▶ PASSAGE GIVEN:
--------------------------------------------------

Attwater's Prairie Chicken
Attwater's Prairie Chicken is making a comeback!
In 2003, there were fewer than 50 birds in the wild. In just 6 years, despite challenges including several major hurricanes, the population has reached 90 birds in three populations. You can help this trend continue.
A milestone is reached! This year, six hens in two different populations raised twenty-one chicks to at least six weeks age. Two of these hens did so with no help from staff or interns at the Attwater's Prairie Chicken National Wildlife Refuge! With your help, these trends can continue.
A what? You're worried about an endangered chicken?
This is often the reaction of people the first time they hear about the most endangered bird in the state of Texas. But the Attwater's Prairie-Chicken is much more than "just a chicken."
The Attwater's Prairie-Chicken is a member of the North American grouse family. Slightly smaller and darker than it's close relative the Greater Prairie-Chicken, this southern subspecies of the now extinct Heath Hen once roamed an extensive range on the coast of Texas and Louisiana. Today, the bird is limited to two small, isolated colonies in two counties along the Texas coast.

--------------------------------------------------

▶ SUPPLIED DATA:
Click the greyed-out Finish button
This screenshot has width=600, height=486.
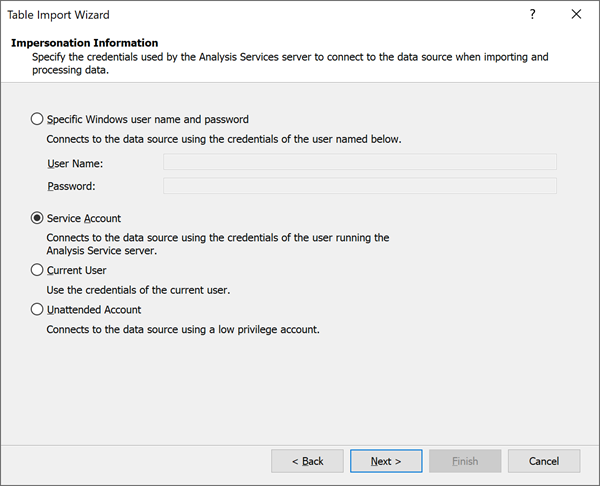pos(465,461)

--------------------------------------------------

▶ TO BE DONE:
**1.** In the Attwater's Prairie Chicken text, transcribe the portion starting with "The Attwater's Prairie-Chicken is a" and going on through "the Texas coast.".
**2.** Answer these from the Attwater's Prairie Chicken text:
(a) How many of the birds were in the wild in 2003?
(b) How many chicks did the six hens raise to at least six weeks of age?
(c) How many counties along the Texas coast hold the bird's remaining colonies?
**3.** Resume the Attwater's Prairie Chicken text after its final sentence.

▶ RESULTS OF THE TASKS:
**1.**
The Attwater's Prairie-Chicken is a member of the North American grouse family. Slightly smaller and darker than it's close relative the Greater Prairie-Chicken, this southern subspecies of the now extinct Heath Hen once roamed an extensive range on the coast of Texas and Louisiana. Today, the bird is limited to two small, isolated colonies in two counties along the Texas coast.

**2.**
(a) Fewer than 50.
(b) Twenty-one.
(c) Two.

**3.**
What is unique about this bird?
Like most birds, the most colorful time of the year for Attwater's Prairie-Chickens is the spring when the males gather on "leks", large short grass areas on the coastal prairie.
The males at this time inflate their air sacs, raise their tails in the air, droop their wings, and dance around, stomping their feet. This is accompanied by a low, mournful whirring sound called "booming". Intermittent jumps and charges at other males accompany the booming activity which reaches its peak when a female ventures into the lek. This dance is said to have been the source of many of the dances of the native peoples of the American prairie.
So, what does an Attwater's Prairie-Chicken look like?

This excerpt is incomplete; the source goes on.